== Work to be completed ==
Reproduce the lines verbatim, starting from the first line and ending with the line that contains "Informations personnelles (506, 2357)", including that line.

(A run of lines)
▶
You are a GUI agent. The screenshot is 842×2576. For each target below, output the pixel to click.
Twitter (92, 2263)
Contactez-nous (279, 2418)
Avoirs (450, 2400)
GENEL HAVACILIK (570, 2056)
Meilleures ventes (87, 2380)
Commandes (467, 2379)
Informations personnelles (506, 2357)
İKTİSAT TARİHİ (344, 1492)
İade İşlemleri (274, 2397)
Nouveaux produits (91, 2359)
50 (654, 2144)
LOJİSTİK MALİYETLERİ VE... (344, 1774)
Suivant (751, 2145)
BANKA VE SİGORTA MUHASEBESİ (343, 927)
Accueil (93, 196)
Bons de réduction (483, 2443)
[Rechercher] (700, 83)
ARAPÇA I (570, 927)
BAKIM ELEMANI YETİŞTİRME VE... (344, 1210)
◀
== The response ==
You are a GUI agent. The screenshot is 842×2576. For each target below, output the pixel to click.
Twitter (92, 2263)
Contactez-nous (279, 2418)
Avoirs (450, 2400)
GENEL HAVACILIK (570, 2056)
Meilleures ventes (87, 2380)
Commandes (467, 2379)
Informations personnelles (506, 2357)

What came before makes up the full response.